— Belge Bölümü —

################

Bu durum ayrıca Firma’nın dış kaynaklardan sermaye artırım potansiyelini de
göstermektedir. Tabi burada esas önemli olan ortakların şirket borçlarını
sahiplenmesi ve ödeme isteği, kısaca moralitesidir. Eğer ödeme isteği
bulunmuyorsa, incelediğimiz Firma’nın zor durumda kalması halinde, ilgili
varlıklara güvenilerek verilen kredilerde varlıkların bir anda ortadan
kaybolması sıkça gözüken bir durumdur.
2)
Faaliyetlerde Kullanılmayan Şirket Varlıkları
Ülkemizdeki
şirketlerin duran varlıklarını incelendiğinde çok sayıda gayrimenkul görebiliriz. İlgili
taşınmazların bir bölümü faaliyetlerde kullanılırken bir kısmının ise
faaliyetlerle ilgisi olmadığı görülmektedir. Faaliyetlerde kullanılmayan
gayrimenkuller Firma için üzerinde herhangi bir takyidat da (ipotek, rehin,
haciz vb.) bulunmuyorsa satış yada teminat gösterilerek potansiyel fon kaynağı olarak
değerlendirilebilir. Sonuç olarak Firma faaliyetlerde kullandığı bir
gayrimenkulden kolayca vazgeçemez durumda iken, nakde acil bir ihtiyacı olduğu
dönemde faaliyetlerde kullanmadığı bir varlığından vazgeçebilir. Bu durum sadece
gayrimenkuller değil taşıtlar içinde geçerlidir.

################

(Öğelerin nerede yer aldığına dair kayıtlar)
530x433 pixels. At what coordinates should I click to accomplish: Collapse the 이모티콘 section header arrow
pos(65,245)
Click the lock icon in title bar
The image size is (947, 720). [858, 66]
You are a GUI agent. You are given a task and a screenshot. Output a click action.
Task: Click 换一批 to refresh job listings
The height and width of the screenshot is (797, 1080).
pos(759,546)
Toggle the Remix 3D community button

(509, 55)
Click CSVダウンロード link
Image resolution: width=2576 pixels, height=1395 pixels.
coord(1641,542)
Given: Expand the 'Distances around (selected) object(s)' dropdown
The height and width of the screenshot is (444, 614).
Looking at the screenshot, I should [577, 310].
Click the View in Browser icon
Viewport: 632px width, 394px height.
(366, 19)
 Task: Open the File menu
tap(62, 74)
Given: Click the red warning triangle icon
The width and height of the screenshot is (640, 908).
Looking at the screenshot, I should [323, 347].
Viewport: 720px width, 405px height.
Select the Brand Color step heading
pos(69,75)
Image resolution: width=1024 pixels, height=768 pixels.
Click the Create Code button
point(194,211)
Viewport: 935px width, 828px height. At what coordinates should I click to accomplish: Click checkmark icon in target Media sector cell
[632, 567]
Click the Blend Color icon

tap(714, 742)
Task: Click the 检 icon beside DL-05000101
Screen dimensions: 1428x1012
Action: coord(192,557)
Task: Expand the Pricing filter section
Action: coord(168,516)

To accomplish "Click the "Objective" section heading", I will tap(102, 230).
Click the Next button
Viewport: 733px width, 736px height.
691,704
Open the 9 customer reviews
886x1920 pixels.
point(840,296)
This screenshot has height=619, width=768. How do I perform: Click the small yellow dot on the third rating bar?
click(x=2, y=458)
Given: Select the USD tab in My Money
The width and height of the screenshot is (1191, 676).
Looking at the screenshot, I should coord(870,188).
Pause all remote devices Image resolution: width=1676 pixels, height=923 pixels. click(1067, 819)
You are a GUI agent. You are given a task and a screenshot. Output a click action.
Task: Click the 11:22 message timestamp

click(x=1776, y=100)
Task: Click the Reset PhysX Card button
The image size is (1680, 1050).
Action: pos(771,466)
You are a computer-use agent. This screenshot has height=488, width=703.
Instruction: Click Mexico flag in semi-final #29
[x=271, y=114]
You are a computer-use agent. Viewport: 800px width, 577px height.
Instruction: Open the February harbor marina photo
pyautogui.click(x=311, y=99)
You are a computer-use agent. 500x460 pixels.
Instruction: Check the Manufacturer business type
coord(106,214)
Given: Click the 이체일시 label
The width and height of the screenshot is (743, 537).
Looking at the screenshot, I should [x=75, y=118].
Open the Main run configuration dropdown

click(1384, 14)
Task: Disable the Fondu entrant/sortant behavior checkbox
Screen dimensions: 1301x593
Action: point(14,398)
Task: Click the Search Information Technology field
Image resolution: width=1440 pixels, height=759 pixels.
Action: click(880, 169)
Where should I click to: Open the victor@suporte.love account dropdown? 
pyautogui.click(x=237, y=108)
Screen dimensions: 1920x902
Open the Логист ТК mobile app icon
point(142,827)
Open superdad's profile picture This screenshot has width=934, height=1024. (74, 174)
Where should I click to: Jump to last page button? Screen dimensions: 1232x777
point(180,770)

################

— Alıştırma 1 —
Şirket varlıklarını ele alan metne göre, faaliyetlerde kullanılmayan gayrimenkuller hangi koşulda potansiyel fon kaynağı olarak değerlendirilebilir?
— Alıştırma 2 —
Kayıtlarda "Where should I click to: Open" ifadesini içeren satırdan kayıtların sonuna kadar uzanan satırları, iki uç da dahil olmak üzere yeniden yazın. Bu satırlarda "Screen dimensions" yerine "Screen size" koyun ve başka hiçbir şeyi değiştirmeyin.
Kayıtların metinle hiçbir ilgisi yoktur.

— Çözümlü Yanıt 1 —
Üzerlerinde herhangi bir takyidat (ipotek, rehin, haciz vb.) bulunmuyorsa, satış ya da teminat gösterilerek değerlendirilebilir.

— Çözümlü Yanıt 2 —
Where should I click to: Open the victor@suporte.love account dropdown? 
pyautogui.click(x=237, y=108)
Screen size: 1920x902
Open the Логист ТК mobile app icon
point(142,827)
Open superdad's profile picture This screenshot has width=934, height=1024. (74, 174)
Where should I click to: Jump to last page button? Screen size: 1232x777
point(180,770)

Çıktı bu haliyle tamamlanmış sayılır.